### TEXT PROVIDED:

Regarding the structural relationship between the twelve Federal Reserve banks and the various commercial (member) banks, political science professor Michael D. Reagan has written that:
… the “ownership” of the Reserve Banks by the commercial banks is symbolic; they do not exercise the proprietary control associated with the concept of ownership nor share, beyond the statutory dividend, in Reserve Bank “profits.” … Bank ownership and election at the base are therefore devoid of substantive significance, despite the superficial appearance of private bank control that the formal arrangement creates.
My own note: Read between the lines, symbolic double-speak twaddle.
The Federal Reserve System provides the government with a ready source of loans and serves as the safe depository for federal money. The Federal Reserve is also a low-cost mechanism for transferring funds and is an inexpensive agent for meeting payments on the national debt and government salaries. The Federal Reserve Banks were created as instrumentalities to carry out the policies of the Federal Reserve System.
The Federal Reserve Banks issue shares of stock to member banks. However, owning Federal Reserve Bank stock is quite different from owning stock in a private company. The Federal Reserve Banks are not operated for profit, and ownership of a certain amount of stock is, by law, a condition of membership in the system. The stock may not be sold or traded or pledged as security for a loan; dividends are, by law, limited to 6% per year.
The dividends paid to member banks are considered partial compensation for the lack of interest paid on member banks’ required reserves held at the Federal Reserve. By law, banks in the United States must maintain fractional reserves, most of which are kept on account at the Federal Reserve. Historically, the Federal Reserve did not pay interest on these funds. The Federal Reserve now has authority, granted by Congress in the Emergency Economic Stabilization Act (EESA) of 2008, to pay interest on these funds.
A major responsibility of The Federal Reserve is to oversee their banking and financial systems. Overseeing the banking and financial systems of a bank is crucial in a society.
Confidence in the soundness of the banking and financial systems is what mobilizes a society’s savings, allows the savings to be channeled into productive investments, and encourages economic growth.
Each Federal Reserve Bank funds its own operations, primarily from interest on its loans and on the securities it holds. Expenses and dividends paid are typically a small fraction of a Federal Reserve Bank’s revenue each year. By law the remainder must be transferred to the Board of Governors, which then deposits the full amount to the Treasury as interest on outstanding Federal Reserve Notes.

### OBJECTIVE 1:
Rewrite the records from the line holding "This screenshot has width=339, height=339." through the line holding "Select My classes", inclusive, with "hamburger menu icon" changed to "navigation menu icon" and nothing else altered.

Target pointing data:
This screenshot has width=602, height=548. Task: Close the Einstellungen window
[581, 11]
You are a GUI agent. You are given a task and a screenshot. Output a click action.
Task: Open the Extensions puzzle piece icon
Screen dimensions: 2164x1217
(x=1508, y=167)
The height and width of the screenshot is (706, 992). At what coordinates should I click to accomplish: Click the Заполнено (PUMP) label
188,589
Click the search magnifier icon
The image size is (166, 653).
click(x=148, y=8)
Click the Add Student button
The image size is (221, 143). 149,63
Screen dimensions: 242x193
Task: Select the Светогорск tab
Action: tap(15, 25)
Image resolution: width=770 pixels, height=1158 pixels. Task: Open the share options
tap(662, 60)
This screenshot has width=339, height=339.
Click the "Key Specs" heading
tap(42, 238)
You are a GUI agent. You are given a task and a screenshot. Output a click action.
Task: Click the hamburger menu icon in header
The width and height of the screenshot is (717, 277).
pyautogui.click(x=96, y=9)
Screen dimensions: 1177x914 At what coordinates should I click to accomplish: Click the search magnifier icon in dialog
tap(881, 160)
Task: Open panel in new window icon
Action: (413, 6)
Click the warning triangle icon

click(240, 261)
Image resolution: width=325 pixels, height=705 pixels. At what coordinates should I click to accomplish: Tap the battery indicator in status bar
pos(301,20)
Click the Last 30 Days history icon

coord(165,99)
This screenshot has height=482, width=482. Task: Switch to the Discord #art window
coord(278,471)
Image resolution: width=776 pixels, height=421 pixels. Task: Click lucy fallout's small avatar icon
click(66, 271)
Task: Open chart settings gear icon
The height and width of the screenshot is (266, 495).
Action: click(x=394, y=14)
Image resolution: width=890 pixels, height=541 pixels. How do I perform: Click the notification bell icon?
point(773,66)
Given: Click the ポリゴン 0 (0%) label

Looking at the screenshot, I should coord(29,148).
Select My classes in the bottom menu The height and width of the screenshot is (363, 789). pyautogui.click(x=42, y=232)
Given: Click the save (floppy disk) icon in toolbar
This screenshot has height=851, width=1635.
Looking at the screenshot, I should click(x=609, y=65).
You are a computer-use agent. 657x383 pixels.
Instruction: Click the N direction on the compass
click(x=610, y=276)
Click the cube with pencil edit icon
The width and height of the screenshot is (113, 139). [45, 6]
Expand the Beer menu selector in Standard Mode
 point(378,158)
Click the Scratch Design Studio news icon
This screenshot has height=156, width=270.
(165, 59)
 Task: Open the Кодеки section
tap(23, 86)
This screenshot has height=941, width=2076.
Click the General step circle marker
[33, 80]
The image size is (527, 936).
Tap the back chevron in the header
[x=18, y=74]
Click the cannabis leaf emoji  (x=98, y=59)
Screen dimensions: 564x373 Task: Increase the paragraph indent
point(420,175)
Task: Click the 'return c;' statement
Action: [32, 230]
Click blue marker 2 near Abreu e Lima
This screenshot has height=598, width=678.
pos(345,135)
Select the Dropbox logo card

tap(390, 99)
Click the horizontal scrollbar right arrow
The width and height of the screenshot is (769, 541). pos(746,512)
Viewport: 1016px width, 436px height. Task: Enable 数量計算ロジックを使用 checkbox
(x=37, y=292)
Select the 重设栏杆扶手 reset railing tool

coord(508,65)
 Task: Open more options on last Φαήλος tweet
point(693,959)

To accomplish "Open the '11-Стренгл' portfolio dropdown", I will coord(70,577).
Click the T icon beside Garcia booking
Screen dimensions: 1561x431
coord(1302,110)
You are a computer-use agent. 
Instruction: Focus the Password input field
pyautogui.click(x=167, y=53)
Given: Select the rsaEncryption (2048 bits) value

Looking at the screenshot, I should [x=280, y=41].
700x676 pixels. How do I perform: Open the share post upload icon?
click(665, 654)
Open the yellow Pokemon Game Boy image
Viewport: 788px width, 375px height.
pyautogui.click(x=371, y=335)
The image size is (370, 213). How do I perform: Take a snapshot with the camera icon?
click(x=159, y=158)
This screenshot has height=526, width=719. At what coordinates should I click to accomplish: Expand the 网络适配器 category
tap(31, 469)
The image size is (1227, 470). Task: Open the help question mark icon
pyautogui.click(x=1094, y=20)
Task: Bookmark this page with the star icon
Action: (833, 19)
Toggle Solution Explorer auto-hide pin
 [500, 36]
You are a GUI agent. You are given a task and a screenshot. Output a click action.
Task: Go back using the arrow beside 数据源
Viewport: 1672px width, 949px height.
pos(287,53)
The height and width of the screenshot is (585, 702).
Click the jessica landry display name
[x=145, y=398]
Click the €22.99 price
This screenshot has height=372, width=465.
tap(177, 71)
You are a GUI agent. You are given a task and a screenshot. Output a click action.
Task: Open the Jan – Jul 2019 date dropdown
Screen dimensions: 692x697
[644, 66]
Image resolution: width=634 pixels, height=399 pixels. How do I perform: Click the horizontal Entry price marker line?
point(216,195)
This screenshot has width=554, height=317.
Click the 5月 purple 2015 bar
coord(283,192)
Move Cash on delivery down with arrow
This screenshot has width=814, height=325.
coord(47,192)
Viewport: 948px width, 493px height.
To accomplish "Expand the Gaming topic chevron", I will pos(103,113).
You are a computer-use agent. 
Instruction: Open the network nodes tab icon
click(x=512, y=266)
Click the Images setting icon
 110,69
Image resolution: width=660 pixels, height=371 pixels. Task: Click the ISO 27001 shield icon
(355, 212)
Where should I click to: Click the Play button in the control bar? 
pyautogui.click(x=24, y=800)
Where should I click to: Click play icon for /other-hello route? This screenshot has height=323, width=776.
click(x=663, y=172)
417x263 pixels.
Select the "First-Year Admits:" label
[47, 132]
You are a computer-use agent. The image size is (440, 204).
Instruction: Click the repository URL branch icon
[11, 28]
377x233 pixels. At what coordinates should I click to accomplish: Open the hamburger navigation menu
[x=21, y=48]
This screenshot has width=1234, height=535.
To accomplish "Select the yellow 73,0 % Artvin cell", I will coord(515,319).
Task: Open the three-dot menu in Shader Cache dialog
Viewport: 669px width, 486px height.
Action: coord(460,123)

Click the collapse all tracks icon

### OBJECTIVE 2:
In the text on the Federal Reserve, what is the legal limit on dividends paid on Federal Reserve Bank stock?

### RESULT 1:
This screenshot has width=339, height=339.
Click the "Key Specs" heading
tap(42, 238)
You are a GUI agent. You are given a task and a screenshot. Output a click action.
Task: Click the navigation menu icon in header
The width and height of the screenshot is (717, 277).
pyautogui.click(x=96, y=9)
Screen dimensions: 1177x914 At what coordinates should I click to accomplish: Click the search magnifier icon in dialog
tap(881, 160)
Task: Open panel in new window icon
Action: (413, 6)
Click the warning triangle icon

click(240, 261)
Image resolution: width=325 pixels, height=705 pixels. At what coordinates should I click to accomplish: Tap the battery indicator in status bar
pos(301,20)
Click the Last 30 Days history icon

coord(165,99)
This screenshot has height=482, width=482. Task: Switch to the Discord #art window
coord(278,471)
Image resolution: width=776 pixels, height=421 pixels. Task: Click lucy fallout's small avatar icon
click(66, 271)
Task: Open chart settings gear icon
The height and width of the screenshot is (266, 495).
Action: click(x=394, y=14)
Image resolution: width=890 pixels, height=541 pixels. How do I perform: Click the notification bell icon?
point(773,66)
Given: Click the ポリゴン 0 (0%) label

Looking at the screenshot, I should coord(29,148).
Select My classes in the bottom menu The height and width of the screenshot is (363, 789). pyautogui.click(x=42, y=232)

### RESULT 2:
6% per year